▶ **Given instruction**:
Pull out each line of the items below that contains the word "header".

▶ **Supplied material**:
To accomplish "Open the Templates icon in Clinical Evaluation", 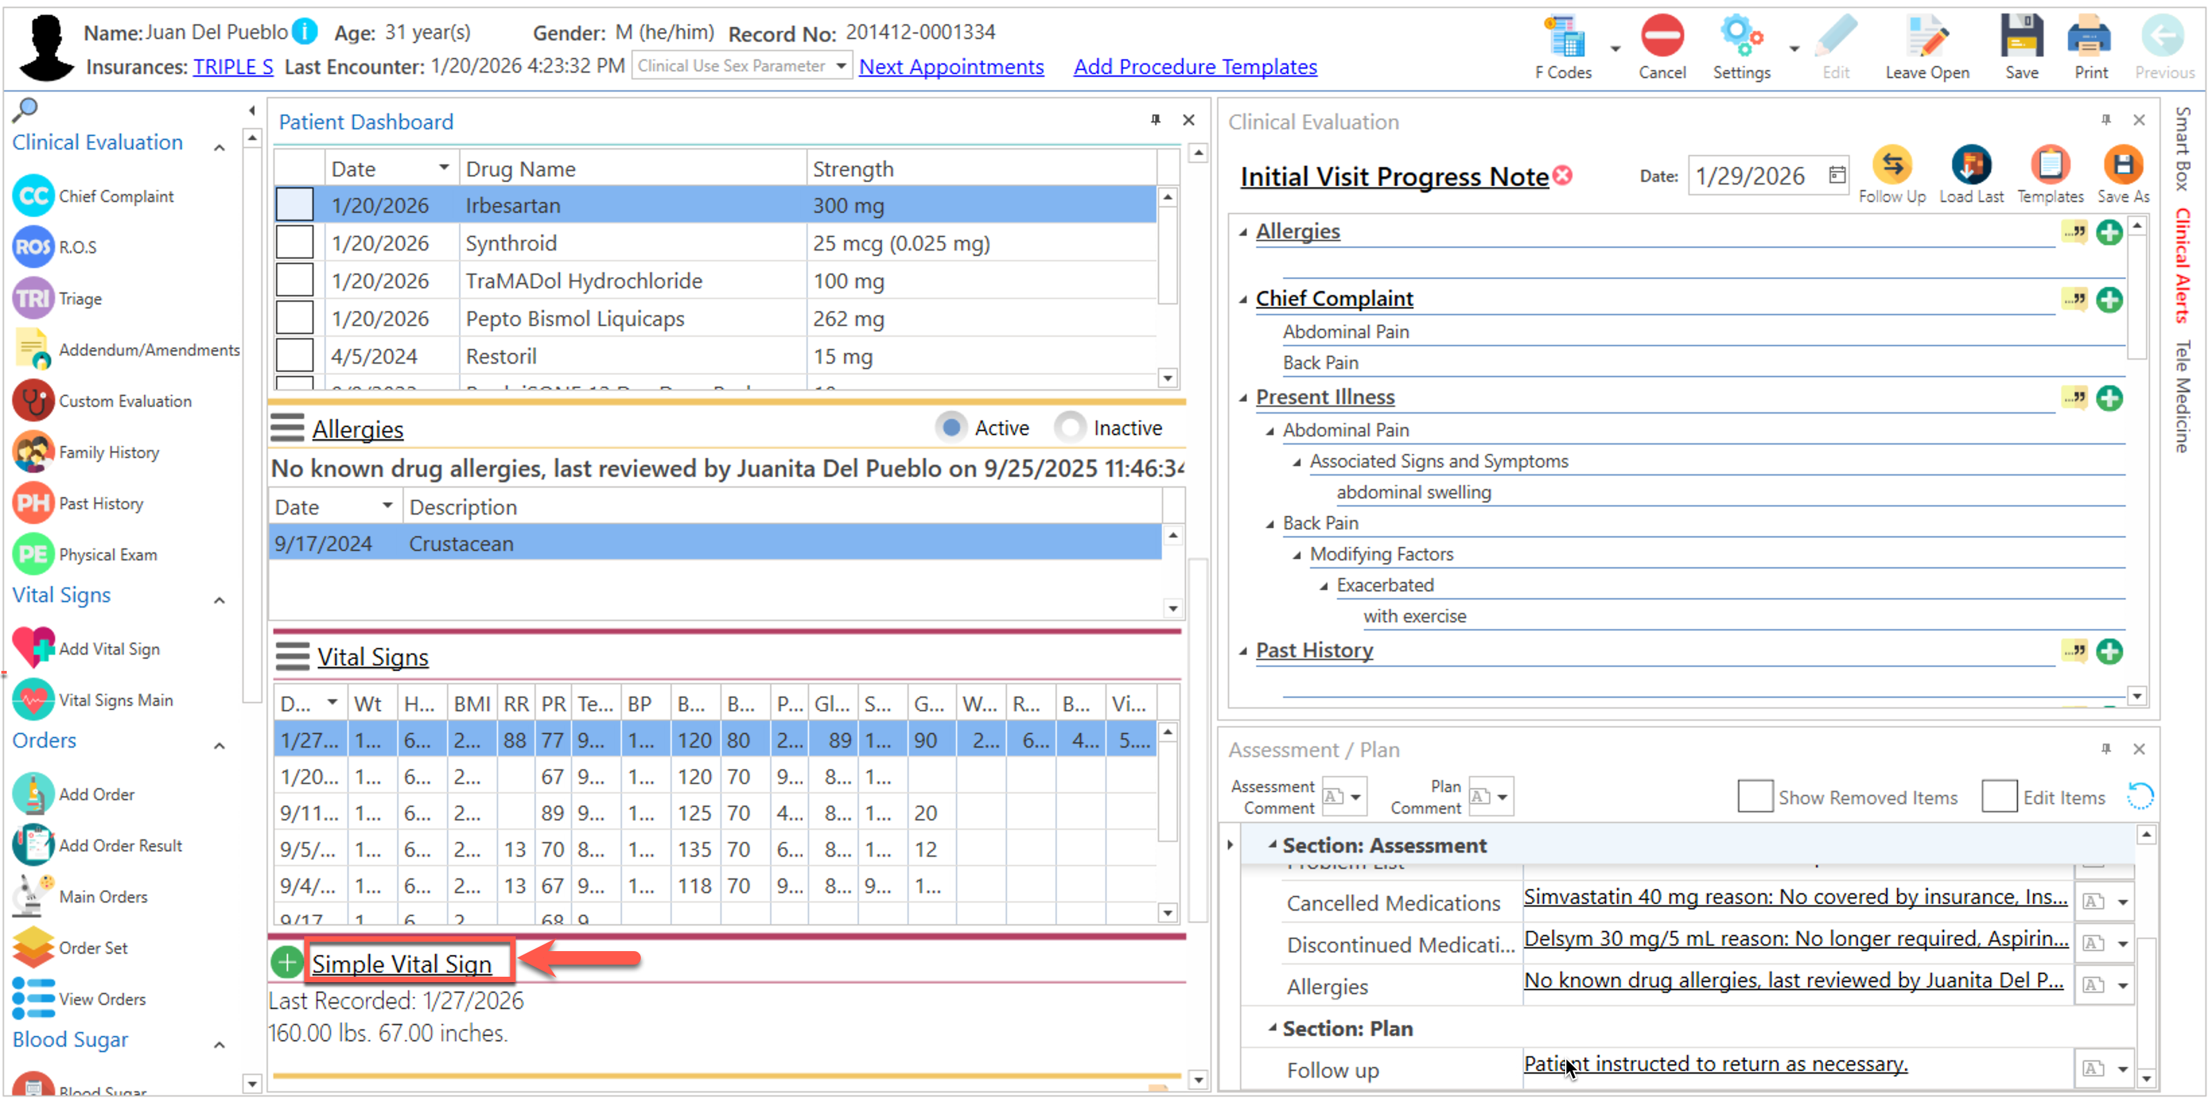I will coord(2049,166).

---

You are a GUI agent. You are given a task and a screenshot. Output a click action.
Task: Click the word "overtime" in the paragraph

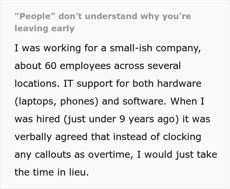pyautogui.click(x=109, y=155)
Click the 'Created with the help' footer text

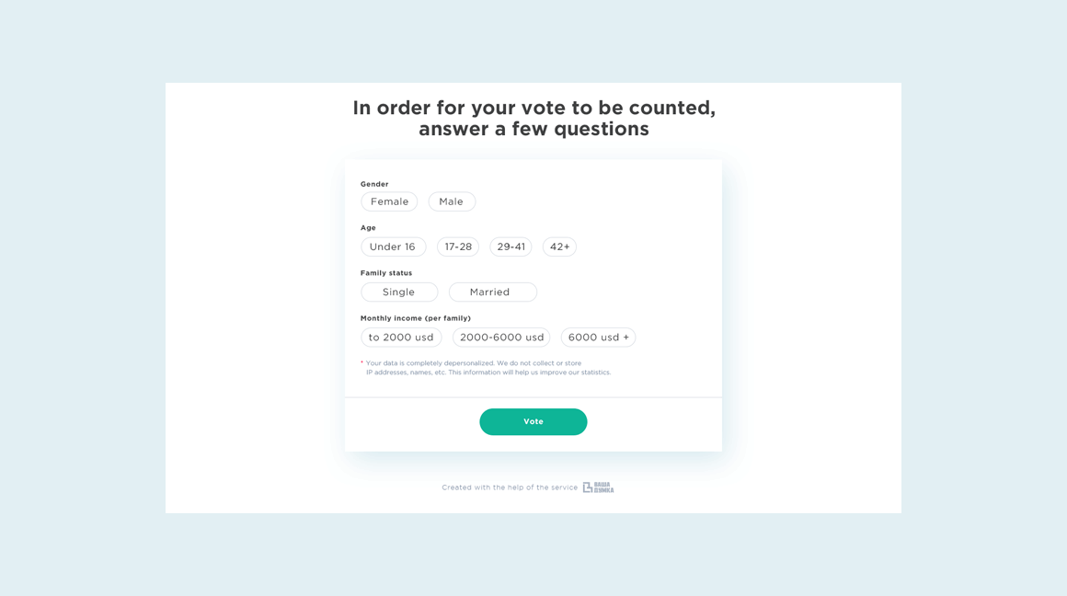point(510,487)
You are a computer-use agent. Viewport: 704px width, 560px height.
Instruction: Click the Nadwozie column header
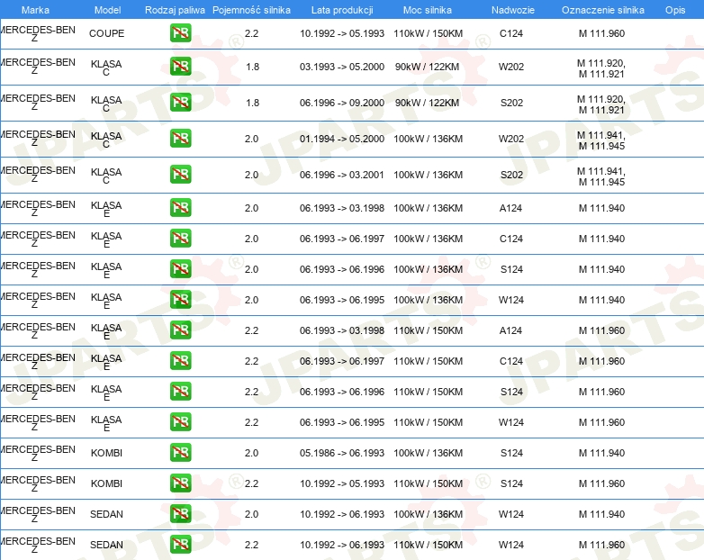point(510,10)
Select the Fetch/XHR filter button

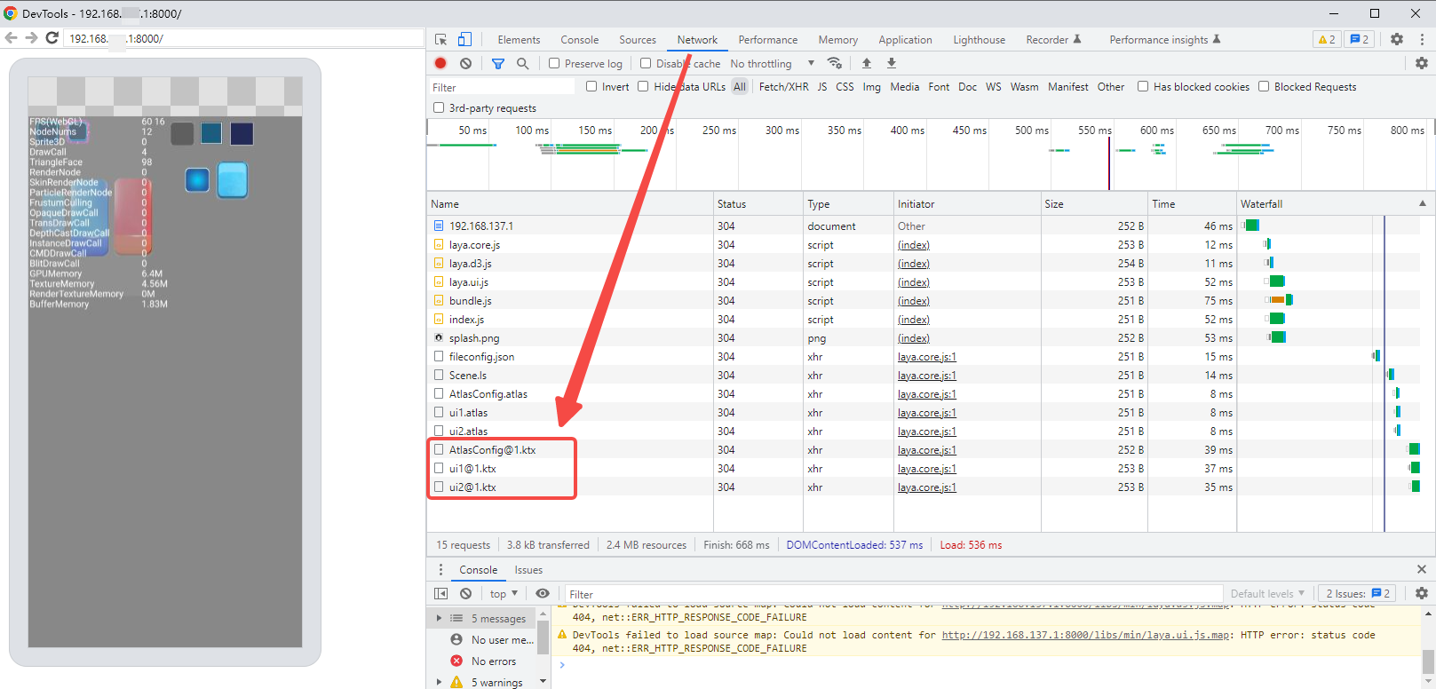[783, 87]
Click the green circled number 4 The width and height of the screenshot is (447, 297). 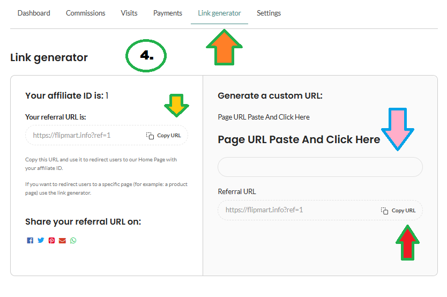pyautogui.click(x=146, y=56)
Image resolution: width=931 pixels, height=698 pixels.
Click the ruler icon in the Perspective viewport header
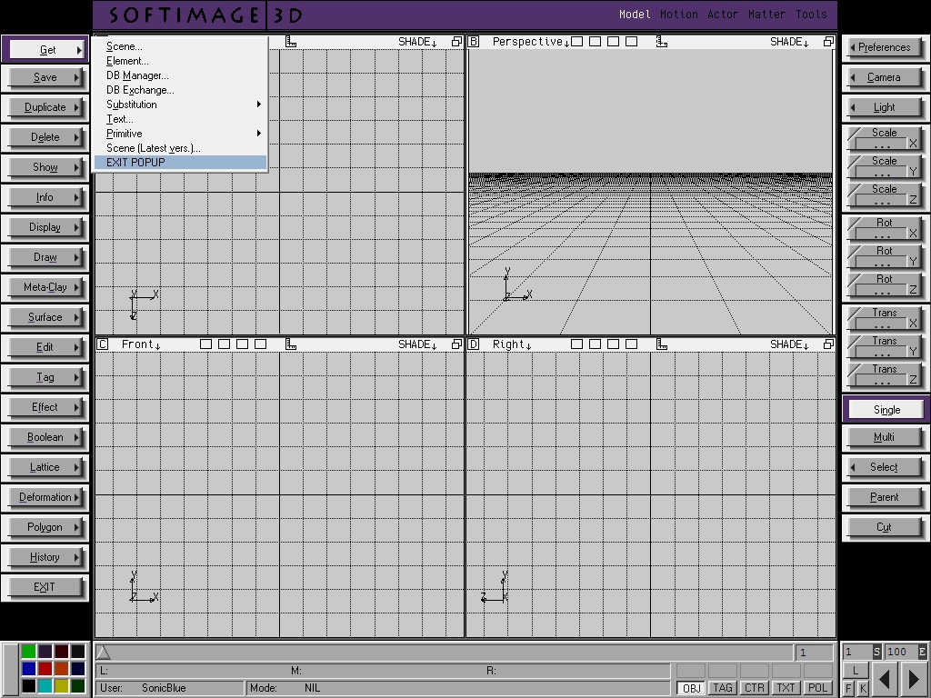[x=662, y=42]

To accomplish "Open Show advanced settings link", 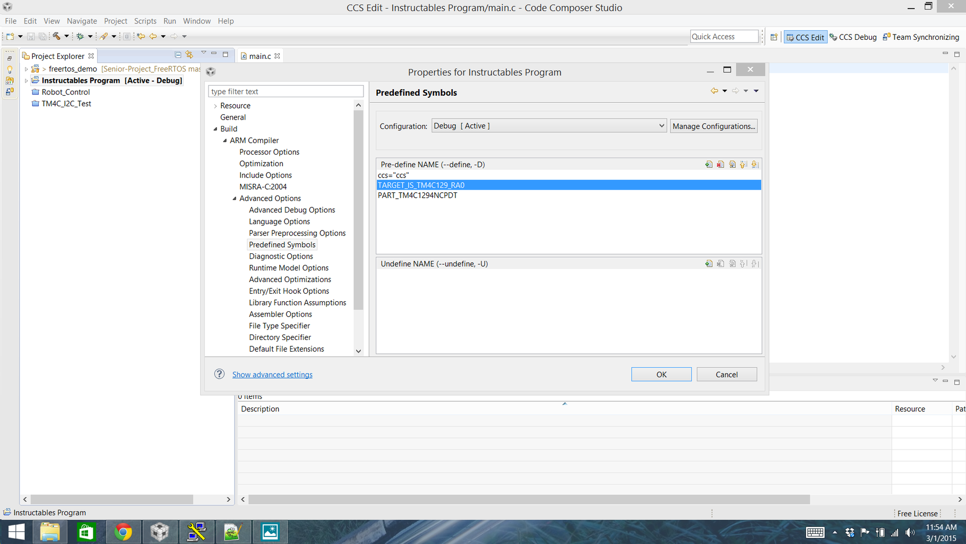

==

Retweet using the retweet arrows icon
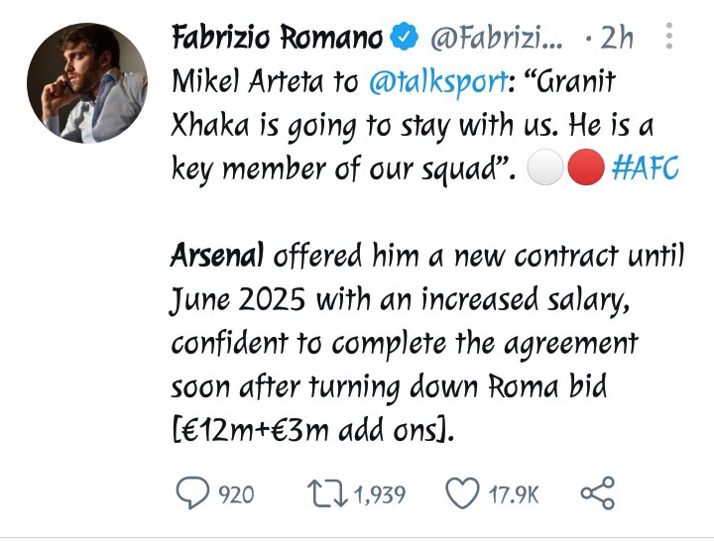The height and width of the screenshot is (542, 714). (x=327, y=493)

▶ **Solution to the problem**:
Instruction: Click the Nadwozie column header
Click the ruler icon in the Perspective viewport header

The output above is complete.